She tilts her head, offering me a half smile. “Grab the popcorn.”
I pick up the bowl of popcorn as well as a drink for myself. I set everything on the coffee table with the other snacks and take a seat next to Coco on the couch. She’s already got the square glass table outfitted with cheese, crackers, and meats.
“You go all out, don’t you?” I say, looking over the spread.
“It is the finale,” Meredith says.
Annie rubs her hands together, eyes scanning from the table to the commercial ending on the TV. “Yep, Lane’s getting married, Miles. We have to celebrate.”
“Speaking of married—” Coco leans over, snagging two Twizzlers from Aunt Ally’s glass trough. “Mer, do you and Levi have a venue yet?”
“There’s a house on the lake we’re looking into renting.”
Another ad on the screen ends and the intro to the show begins. I’m grateful when Annie hushes my sister and friend so that I don’t have to.
The women watch and talk, but I keep quiet—nothing suspicious over here, ladies, just really into your dating show.
The two-hour episode is only fifteen minutes in when Lane—clearly not acting—leaves her scheduled interview and storms down the halls of the mansion she’s staying in. She stops, glimpsing nervously back at the camera, and pounds on a bedroom door.
She looks on the verge of tears. They’ve put her through the wringer. They grilled her with questions about the two remaining men and her feelings for each. I’m exhausted just watching it all play out.
A woman with short black hair and tanned skin opens the door Lane pounds on, her eyes dragging over to the camera.
“Ash,” Lane says. “We need to talk.” She swallows and peers once more at the cameraman. Tears shimmer on her cheeks, and my heart rate picks up speed.
“She’s regretting sending Mike away. I knew it,” my sister says, pulling up her feet until she’s sitting cross-legged on the couch.
I don’t comment, though—I don’t know who Mike is, and I’m too busy watching the girl who came into my gallery. It’s her, no doubt about it.
“Sure, come in,” the woman on the other side of the door says to Lane.
“That’s her manager,” Meredith whispers for my benefit.
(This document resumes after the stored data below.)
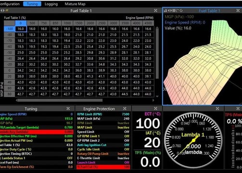Click the horizontal scrollbar right arrow under fuel table
Image resolution: width=242 pixels, height=173 pixels.
153,100
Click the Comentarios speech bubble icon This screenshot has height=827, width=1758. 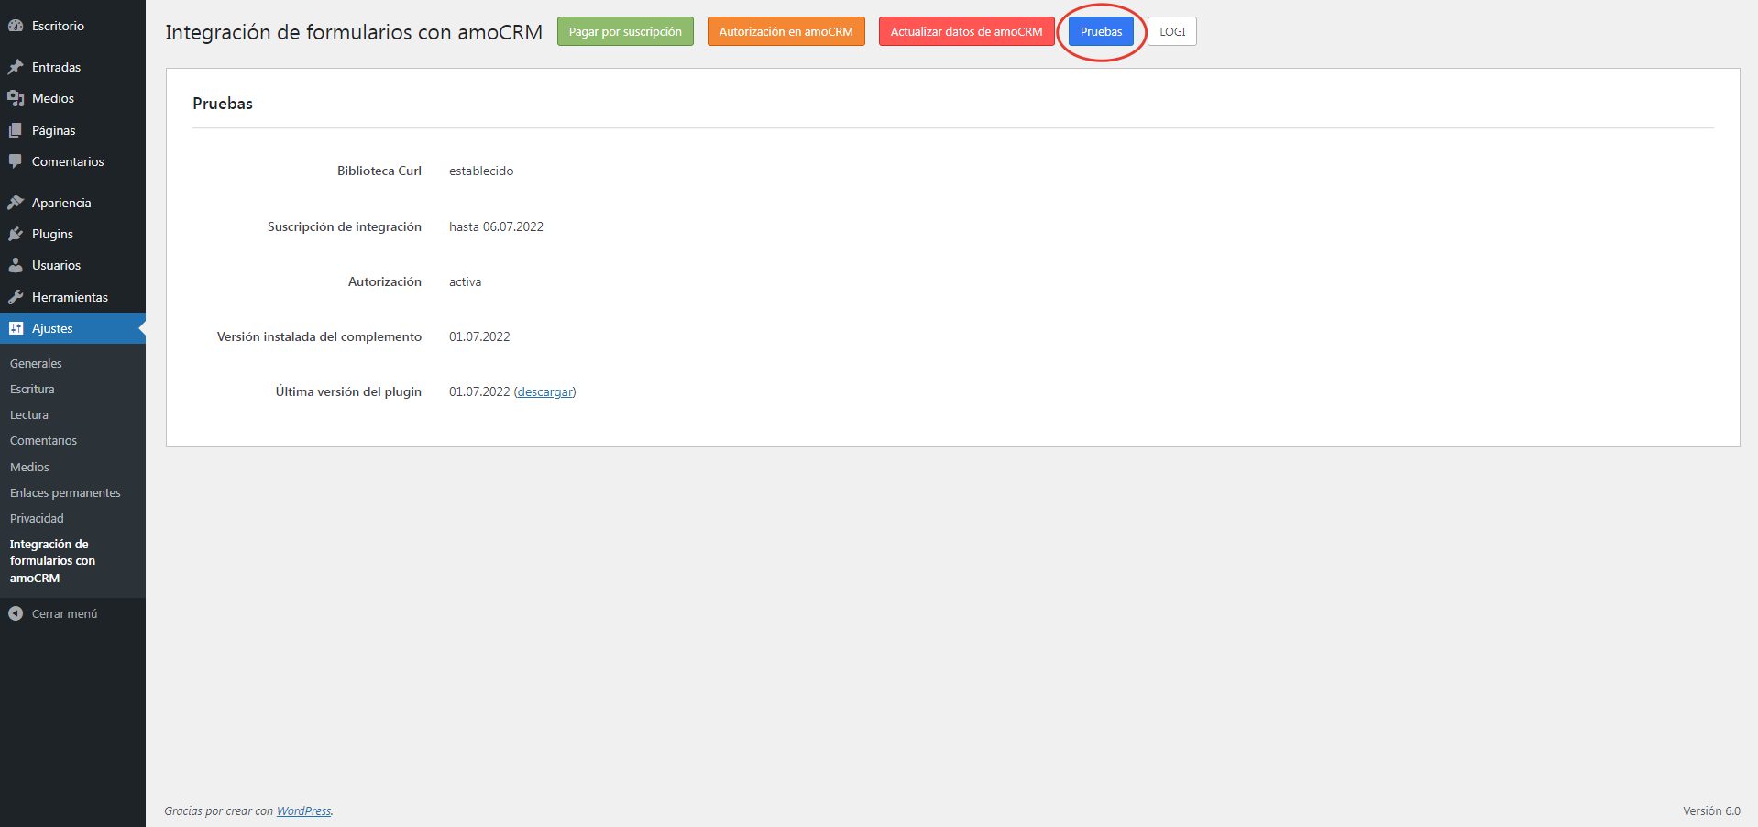[x=16, y=161]
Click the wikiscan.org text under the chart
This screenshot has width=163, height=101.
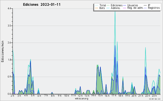(x=82, y=99)
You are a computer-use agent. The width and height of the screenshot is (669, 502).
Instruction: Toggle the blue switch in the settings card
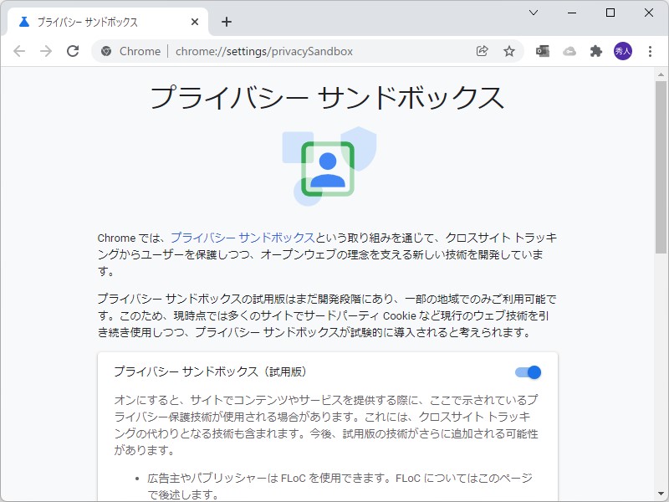[x=527, y=371]

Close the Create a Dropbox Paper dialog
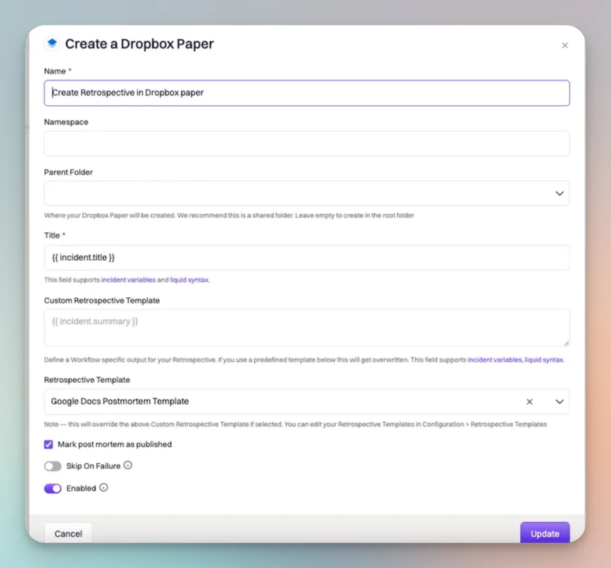pos(565,45)
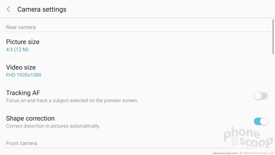
Task: Click the Front camera section header
Action: click(x=22, y=143)
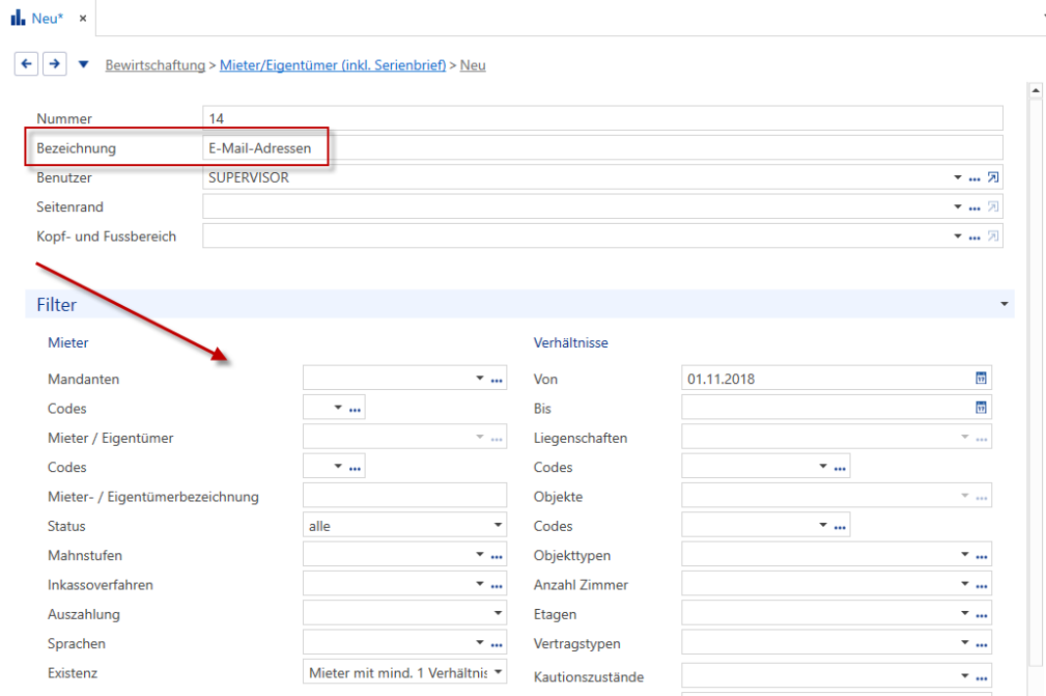Open the calendar picker for Bis date

(981, 408)
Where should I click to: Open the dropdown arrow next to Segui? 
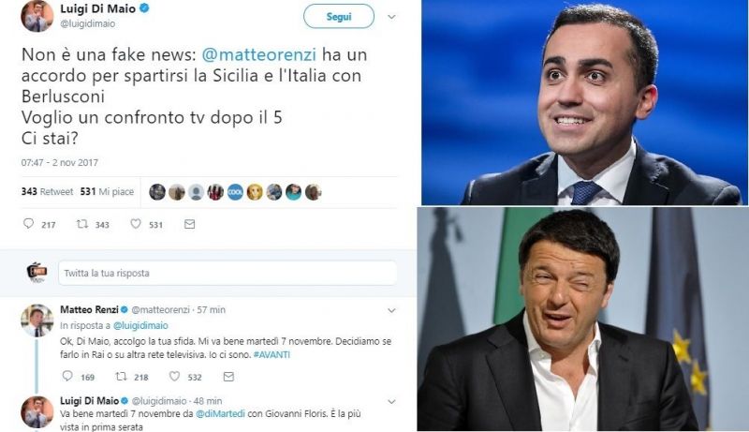(x=391, y=17)
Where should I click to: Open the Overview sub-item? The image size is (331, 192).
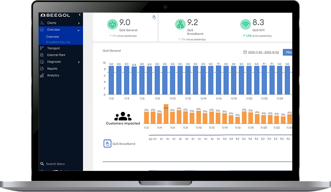point(52,37)
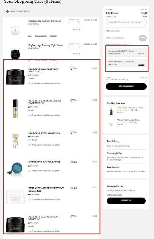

I nod my understanding and turn my attention back to the screen.
“No cameras.” Lane looks back. We see her sad eyes again. She shakes her head, telling them not to come in with her.
But someone off-screen objects. “That won’t do,” some faceless man tells her.
“It’s going to have to do,” she says—this time with force. She lifts the tail of her shirt, showing a skiff of skin, and pulling out a little black box tucked into the waistband of her jeans. She flips a switch—and suddenly we can’t hear the rock star anymore.
“She turned off her mic,” Annie says, on the edge of her chair.
The camera scans to the hall, where a blond man walks up to the door. “Lane went to see Ash?” he asks the faceless person, and they confirm.
“Patrick,” Coco says, nose wrinkled. “She has no clue he’s been lying to her.” She groans. “I could never be a cameraman for a reality TV show. I’d spill all the beans of every jerk-a-saurus rex out there.”
I blink from my sister back to the screen, where the spineless—according to Coco—Patrick slits open the door of the private quarters of Lane Jonas’ friend.
Lane may have turned her mic off—but Patrick didn’t. And with the door ajar, the long-distance microphone from the cameraman is picking up every private word.
Patrick winks for the camera, then directs his ear into the room, listening in on the women’s conversation.
“Slime ball,” Annie says.
“I do not like him,” Meredith agrees. “Please tell me she does not end up with that one.”
The figures are in the distance, but Lane’s voice—no, her cries—come through. “I can’t do this, Ash.” She is a small image inside the room. Her face isn’t as clear as before, but her words are heard as well as captioned for the audience. We get it all.
“You agreed to this, Lane. Do you have any idea how much this show has done for your public image? If you bow out now—”
The camera scans back to Patrick, eavesdropping on the conversation. His brows knit and angry wrinkles cover his forehead. He mouths the words, “Bow out?” for the camera.
“Just pick one,” Ash tells her.
“How? I don’t love either of them.”
A shrill gasp sounds from all three of the very real, live, tangible women sitting in my sister’s living room, making me jump in place.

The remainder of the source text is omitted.